Addenda

In between part one and part two of this write up, the AST undergoes a few transformation; these transformations are not, in the most platonic sense, strictly necessary for a compiler. It is perfectly plausible to jump from surface AST to machine code, it is also, as we say in the biz, very hard. One of the compiler design tips which I think I internalized the most through this project is that compilation is first and foremost a series of string manipulation passes that allow us to reason about a program in increasingly more primitive ways I’ve personally taken to calling this programmatic deterritorialization, a term which I am sure will impress all and any compiler engineer who moonlights as a postmodern philosopher. In pursuit of a more pure core language to compile, we introduce the following transformations: Special forms are primitives which we privilege early so that we can break them down into constituent parts later, desugaring is the process of breaking up some of those special forms, scoping resolves human named variables to unique numeric variables, lowering introduces the core language which massively simplifies the code generation process.

Special Forms

The set of special forms we support is fixed at compile time and lives in an enum:

// ast.hpp
enum Keyword { if_expr, let, letrec, lambda, define, set, null };

The parser maps the corresponding source strings to those enum values with a lookup table:

// parser.hpp
const std::unordered_map<std::string, Keyword> kwords = {
    {"if", Keyword::if_expr},    {"let", Keyword::let},
    {"lambda", Keyword::lambda}, {"define", Keyword::define},
    {"letrec", Keyword::letrec}, {"set!", Keyword::set},
    {"nil", Keyword::null}};

When the lexer produces an atom token the parser first tries to parse it as a number, then a boolean literal, then checks the keyword table. If a keyword is found the symbol carries a Keyword tag instead of a raw string.

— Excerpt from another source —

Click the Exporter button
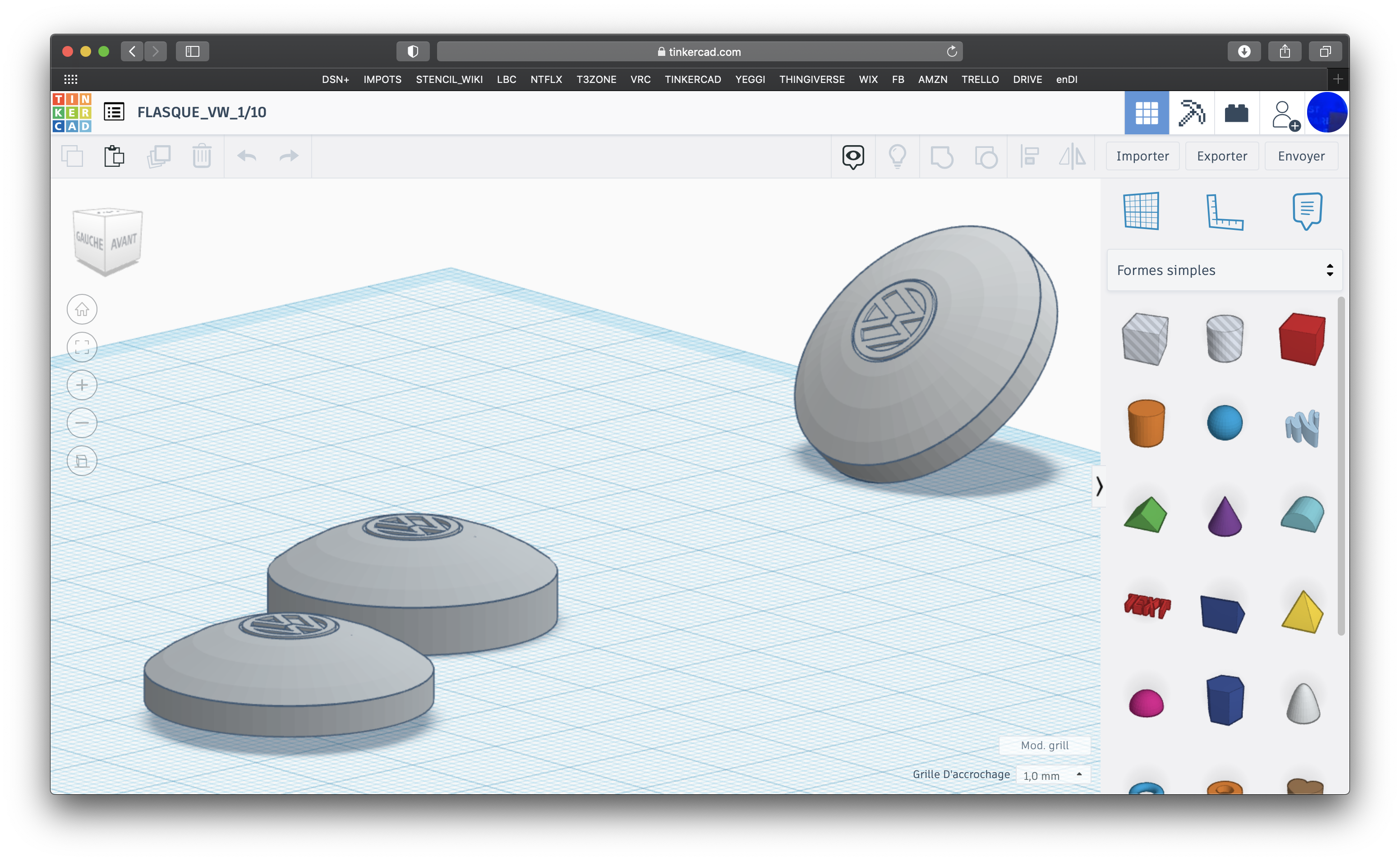 click(x=1222, y=156)
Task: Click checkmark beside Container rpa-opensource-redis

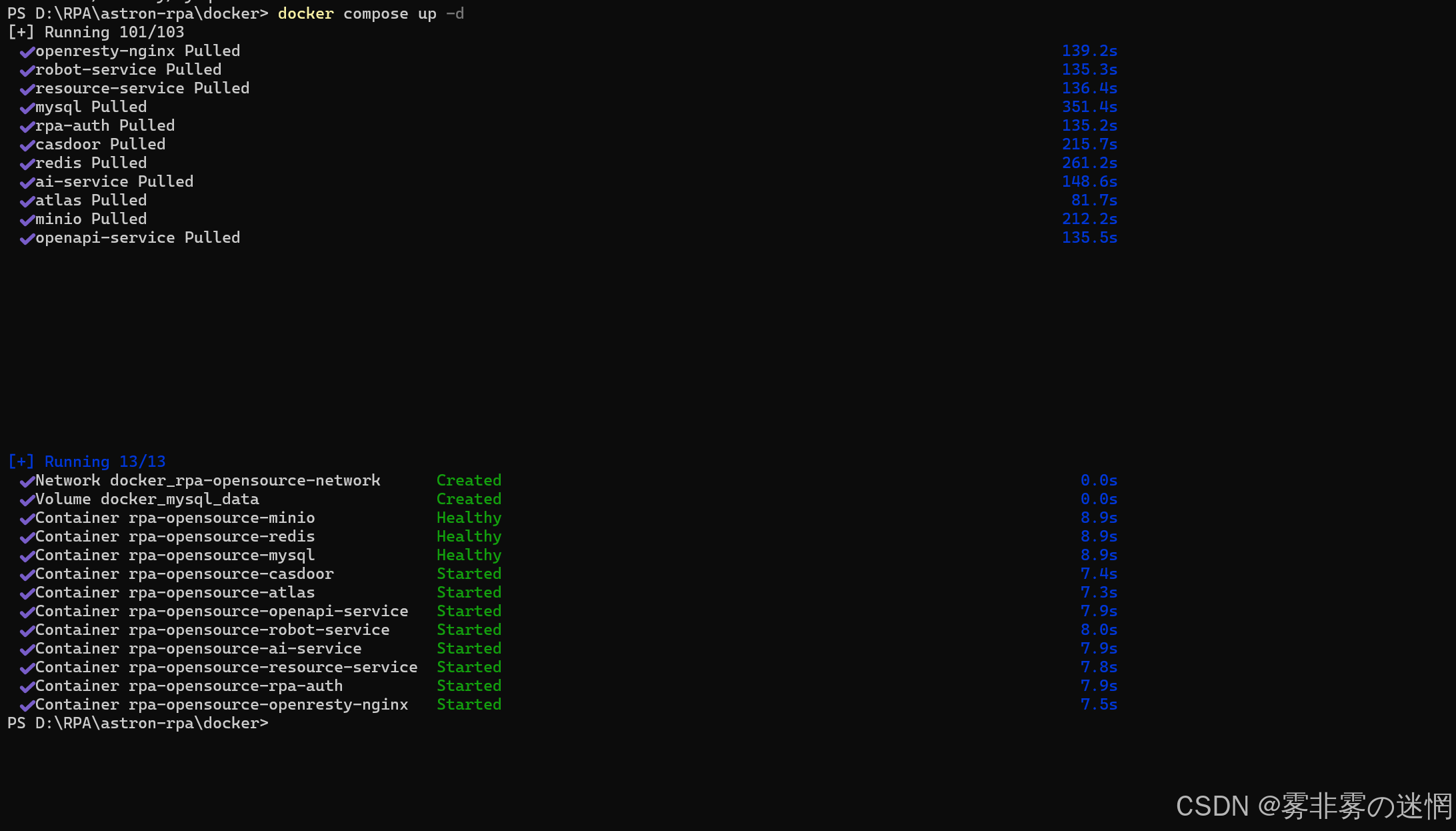Action: click(27, 538)
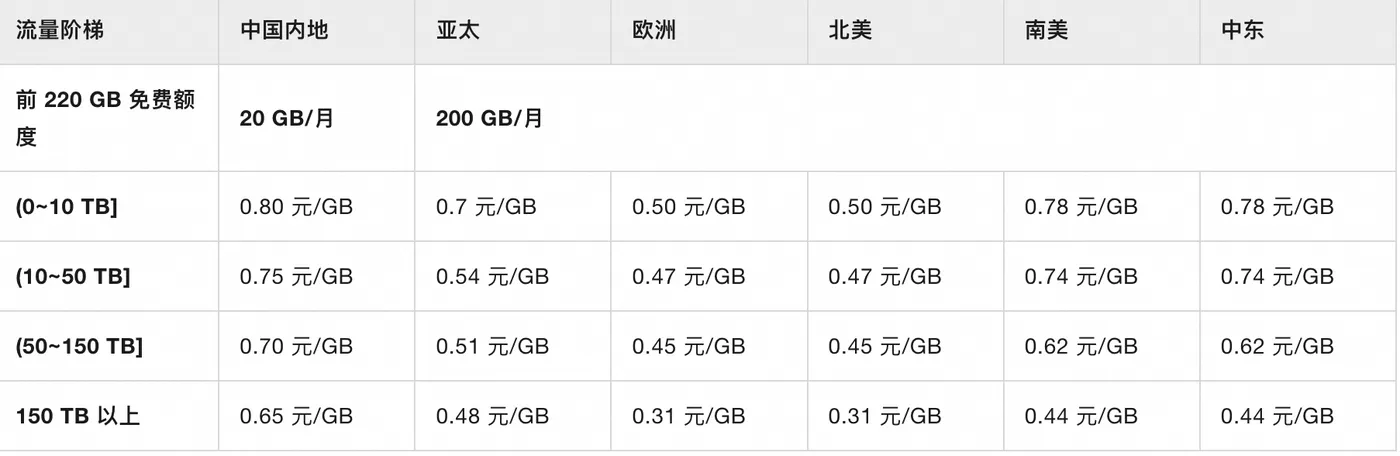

After the initial S-expression tree is built a second pass called resolve_forms walks it and handles each special form:

// parser.cpp
void Parser::resolve_forms(SExp &sexp, bool is_top_level) {
  std::visit(
      [this, &sexp, is_top_level](auto &p) {
        // ...
        if constexpr (std::is_same_v<T, List>) {
          if (auto *kw = std::get_if<ast::Keyword>(&sym->value)) {
            switch (*kw) {
            case (ast::Keyword::define): {
              if (!is_top_level)
                throw std::invalid_argument(
                    "Define is only allowed at the top level");
              sexp.node = create_define(p);
              // ...
            }
            case (ast::Keyword::lambda): {
              sexp.node = create_lambda(p);
              // ...
            }
            case (ast::Keyword::let): {
              sexp = create_let(p);
              resolve_forms(sexp, false);
              return;
            }
            case (ast::Keyword::letrec): {
              sexp = create_letrec(p);
              resolve_forms(sexp, false);
            }
              // ...
            }
          }
        }
      },
      sexp.node);
}

define and lambda are validated and left as-is in the tree. let and letrec are desugared, rewritten into equivalent combinations of lambda and set!. The term “desugaring” comes from referring to certain language features as “syntactic sugar”, these are parts of the language which do not contribute to the overall expressive power of the language, but make it easier to program in the language The goal, at least at the language design level, is to get the language down to minimal possible representation so code generation is as simple and efficient as possible.

Desugaring

Let

let introduces a set of local bindings that are all evaluated before any name comes into scope. This is equivalently the behavior of a lambda which is invoked immediatly:

(let ((x e1) (y e2)) body) ->  ((lambda (x y) body) e1 e2)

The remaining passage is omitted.